- **EXERCISE**
Reproduce exactly the lines below, starting with the line that contains "[EL EXTRAÑO AISLACIONISMO" and ending with the last line of the records, both included, and nothing else.

◆ ◆ ◆

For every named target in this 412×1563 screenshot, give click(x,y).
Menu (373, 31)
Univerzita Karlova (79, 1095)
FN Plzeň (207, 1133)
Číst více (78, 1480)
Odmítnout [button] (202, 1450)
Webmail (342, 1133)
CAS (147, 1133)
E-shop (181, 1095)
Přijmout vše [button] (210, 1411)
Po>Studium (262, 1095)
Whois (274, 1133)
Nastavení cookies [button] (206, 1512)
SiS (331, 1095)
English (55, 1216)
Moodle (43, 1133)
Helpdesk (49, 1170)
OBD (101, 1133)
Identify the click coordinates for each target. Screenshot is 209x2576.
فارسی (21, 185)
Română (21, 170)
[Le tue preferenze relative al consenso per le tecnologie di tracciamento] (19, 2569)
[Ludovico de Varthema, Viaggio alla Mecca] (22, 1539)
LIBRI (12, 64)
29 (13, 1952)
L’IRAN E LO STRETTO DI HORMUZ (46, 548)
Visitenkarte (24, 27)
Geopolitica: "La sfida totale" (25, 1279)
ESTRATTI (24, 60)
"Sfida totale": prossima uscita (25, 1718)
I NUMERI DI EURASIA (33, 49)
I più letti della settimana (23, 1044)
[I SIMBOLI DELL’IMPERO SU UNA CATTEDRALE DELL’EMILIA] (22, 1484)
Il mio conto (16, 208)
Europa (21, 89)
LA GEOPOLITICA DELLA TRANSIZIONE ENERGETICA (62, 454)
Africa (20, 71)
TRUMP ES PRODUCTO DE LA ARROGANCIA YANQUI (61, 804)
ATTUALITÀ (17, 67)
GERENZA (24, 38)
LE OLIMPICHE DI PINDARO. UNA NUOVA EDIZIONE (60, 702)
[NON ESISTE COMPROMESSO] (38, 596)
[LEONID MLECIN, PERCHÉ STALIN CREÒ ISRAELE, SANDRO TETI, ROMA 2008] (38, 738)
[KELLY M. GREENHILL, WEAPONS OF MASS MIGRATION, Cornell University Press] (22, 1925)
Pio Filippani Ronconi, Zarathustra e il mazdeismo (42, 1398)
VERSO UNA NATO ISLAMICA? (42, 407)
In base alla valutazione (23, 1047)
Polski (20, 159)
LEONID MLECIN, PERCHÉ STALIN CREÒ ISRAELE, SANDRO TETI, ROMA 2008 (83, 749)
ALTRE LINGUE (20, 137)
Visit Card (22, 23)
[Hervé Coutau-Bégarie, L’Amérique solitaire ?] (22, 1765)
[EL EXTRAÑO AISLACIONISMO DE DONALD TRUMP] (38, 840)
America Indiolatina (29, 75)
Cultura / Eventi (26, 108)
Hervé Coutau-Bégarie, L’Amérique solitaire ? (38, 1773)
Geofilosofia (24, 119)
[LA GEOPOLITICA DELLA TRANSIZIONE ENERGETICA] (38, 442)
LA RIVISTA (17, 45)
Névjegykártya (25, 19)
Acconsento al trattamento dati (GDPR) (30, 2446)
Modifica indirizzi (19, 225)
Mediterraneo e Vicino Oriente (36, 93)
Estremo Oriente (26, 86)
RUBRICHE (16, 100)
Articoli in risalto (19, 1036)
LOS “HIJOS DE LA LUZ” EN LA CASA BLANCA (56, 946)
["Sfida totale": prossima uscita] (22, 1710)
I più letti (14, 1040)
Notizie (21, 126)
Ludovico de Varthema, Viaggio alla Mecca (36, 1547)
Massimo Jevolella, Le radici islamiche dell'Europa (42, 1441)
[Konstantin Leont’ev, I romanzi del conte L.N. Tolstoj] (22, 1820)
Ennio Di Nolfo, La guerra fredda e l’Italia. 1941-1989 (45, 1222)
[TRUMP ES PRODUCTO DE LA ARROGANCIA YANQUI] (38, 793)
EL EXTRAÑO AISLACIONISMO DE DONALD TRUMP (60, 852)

◆ ◆ ◆

- **FINAL ANSWER**
[EL EXTRAÑO AISLACIONISMO DE DONALD TRUMP] (38, 840)
America Indiolatina (29, 75)
Cultura / Eventi (26, 108)
Hervé Coutau-Bégarie, L’Amérique solitaire ? (38, 1773)
Geofilosofia (24, 119)
[LA GEOPOLITICA DELLA TRANSIZIONE ENERGETICA] (38, 442)
LA RIVISTA (17, 45)
Névjegykártya (25, 19)
Acconsento al trattamento dati (GDPR) (30, 2446)
Modifica indirizzi (19, 225)
Mediterraneo e Vicino Oriente (36, 93)
Estremo Oriente (26, 86)
RUBRICHE (16, 100)
Articoli in risalto (19, 1036)
LOS “HIJOS DE LA LUZ” EN LA CASA BLANCA (56, 946)
["Sfida totale": prossima uscita] (22, 1710)
I più letti (14, 1040)
Notizie (21, 126)
Ludovico de Varthema, Viaggio alla Mecca (36, 1547)
Massimo Jevolella, Le radici islamiche dell'Europa (42, 1441)
[Konstantin Leont’ev, I romanzi del conte L.N. Tolstoj] (22, 1820)
Ennio Di Nolfo, La guerra fredda e l’Italia. 1941-1989 (45, 1222)
[TRUMP ES PRODUCTO DE LA ARROGANCIA YANQUI] (38, 793)
EL EXTRAÑO AISLACIONISMO DE DONALD TRUMP (60, 852)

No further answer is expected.